Mehr als sexueller Schutz
Die WHO forderte deswegen bereits 2024 von der europäischen Politik, sich verstärkt wieder für den Gebrauch von Kondomen einzusetzen. Insgesamt seien die Daten „bestürzend, aber nicht überraschend“, so WHO-Regionaldirektor für Europa, Hans Henri Kluge. Zu einer ähnlichen Einschätzung kam auch Dr. Anthony Fauci, ein führender HIV-Forscher in den USA, gegenüber der New York Times: „Wir leben in einer Zeit, in der die Behandlung von HIV dazu geführt hat, dass viele Menschen denken, HIV sei kein Problem mehr.

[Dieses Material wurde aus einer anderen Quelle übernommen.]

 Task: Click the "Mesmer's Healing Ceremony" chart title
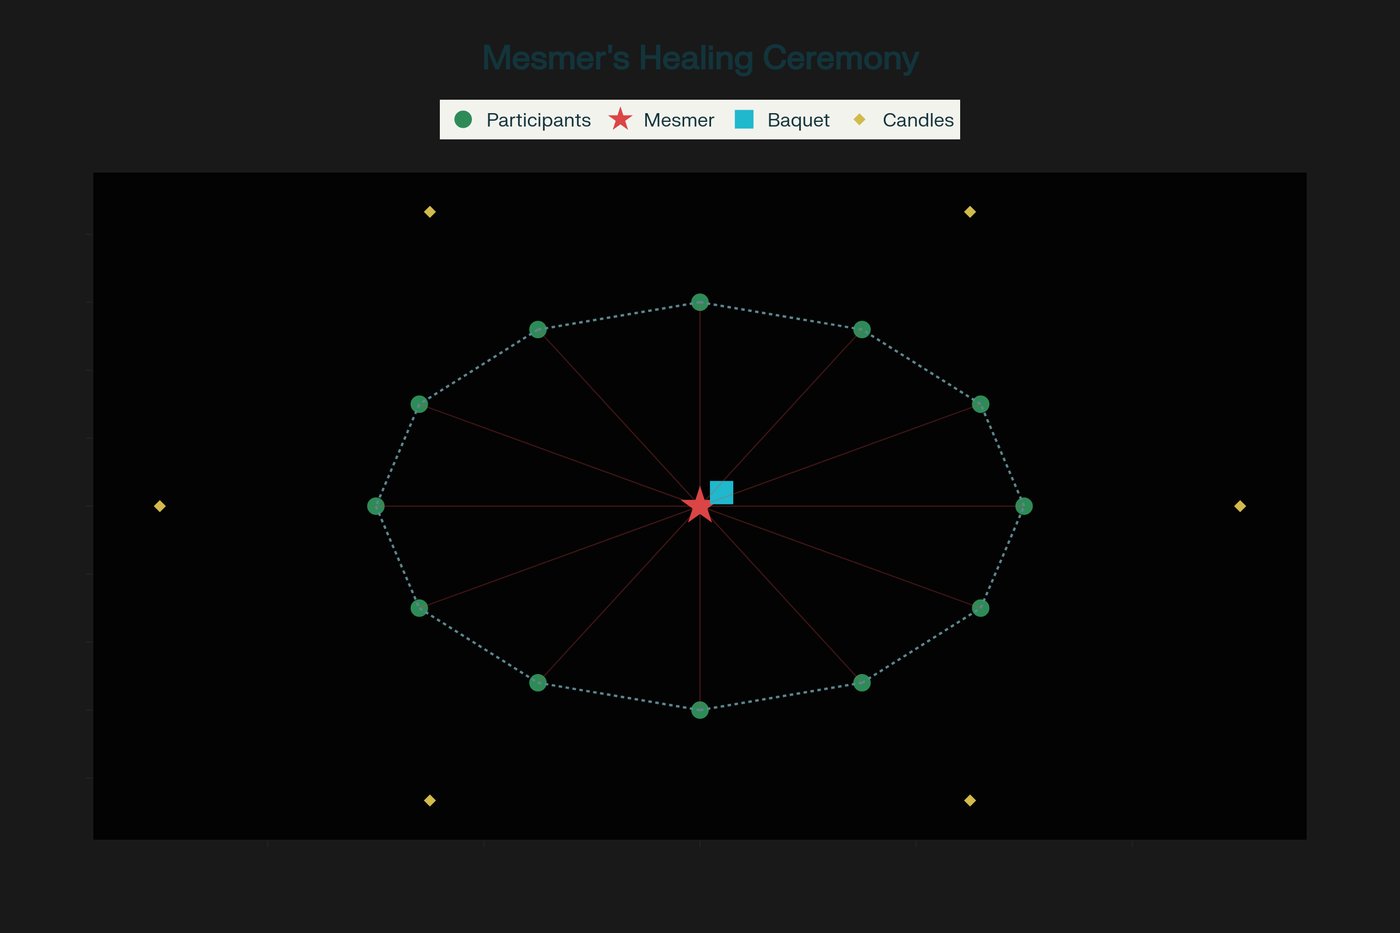[x=700, y=58]
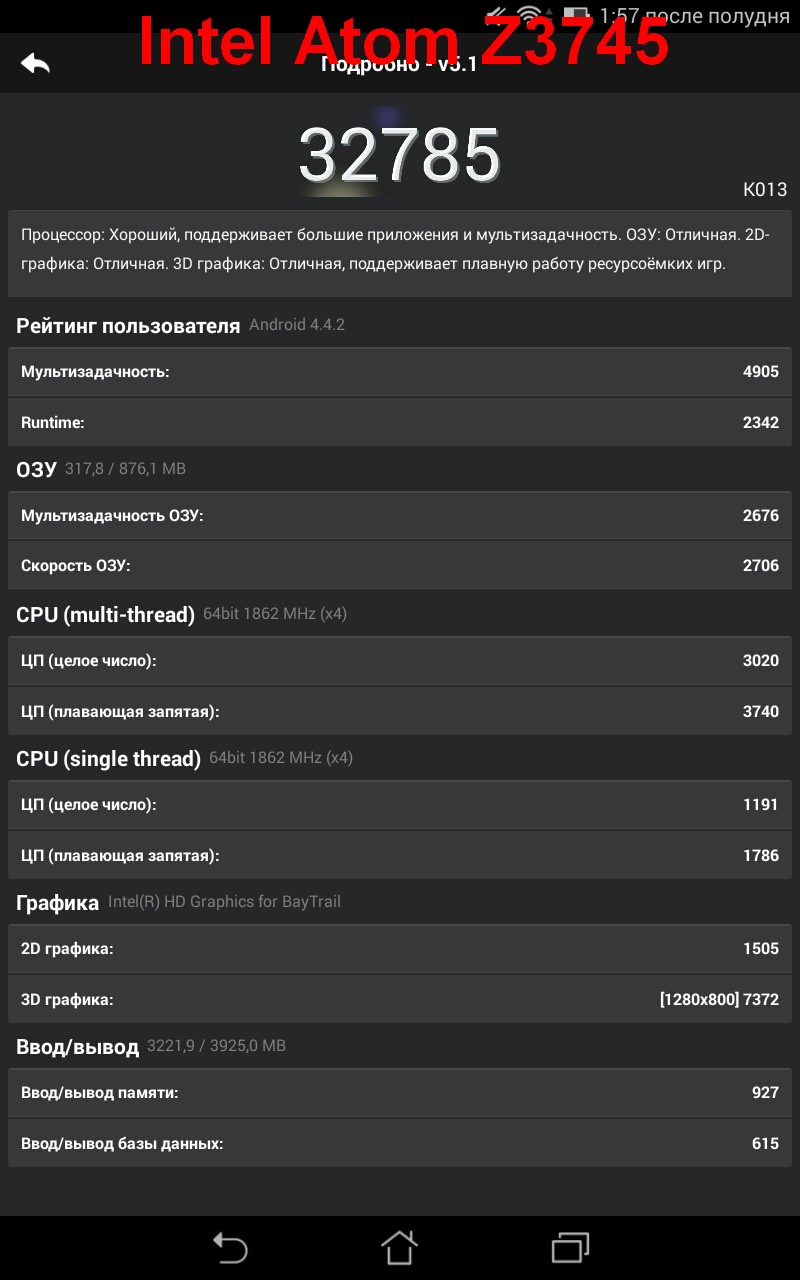Select the Скорость ОЗУ row
Image resolution: width=800 pixels, height=1280 pixels.
point(400,566)
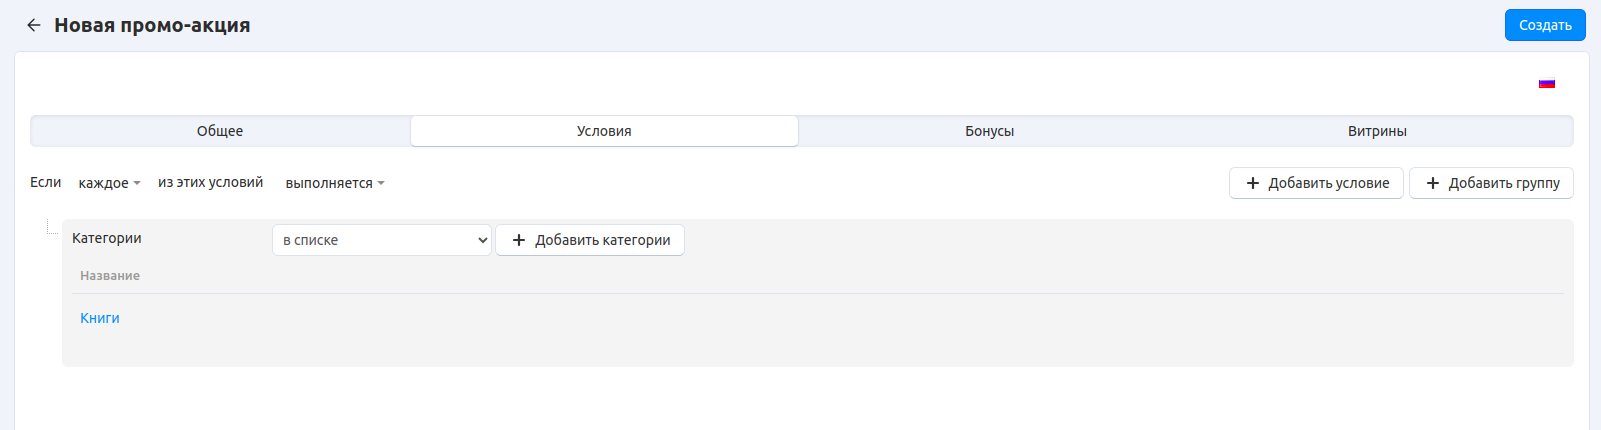Open the каждое condition dropdown

tap(109, 183)
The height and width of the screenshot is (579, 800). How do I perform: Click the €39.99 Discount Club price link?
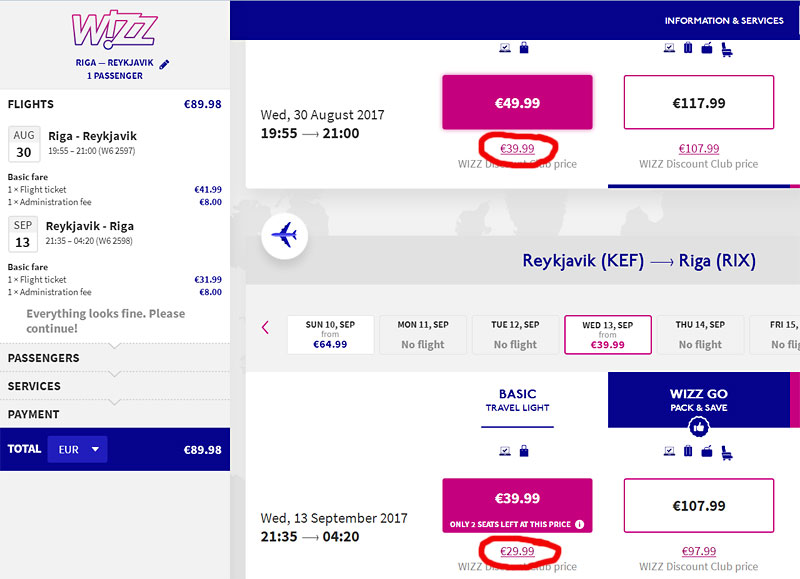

Aber es gibt noch viele andere sexuell übertragbare Krankheiten, die durch Kondome geschützt werden können. Das Kondom bleibt eine der besten Schutzmaßnahmen, die wir haben.“
Dazu kommt: Die Bedeutung des Kondoms geht über die rein medizinische Funktion hinaus und ist eng mit der Geschichte der homosexuellen Community verbunden. „Das Kondom hat die queere Community im Kampf gegen HIV zusammengebracht und hat uns geholfen, in einer Zeit der Angst und des Stigmas zu überleben“, so HIV-Präventionsforscher David Evans. „Es hat uns auch gelehrt, dass unser Körper und unsere Gesundheit wichtig sind, und dass wir das Recht haben, uns selbst zu schützen.“ Das Kondom war und ist bis heute so auch ein politisches Instrument für sexuelle Selbstermächtigung und kein „Relikt der Geschichte“ – am Valentinstag, dem 14. Februar, feiern wir daher auch offiziell den Tag des Kondoms. Vielleicht die perfekte Idee, beide Feiertage zusammenzubringen?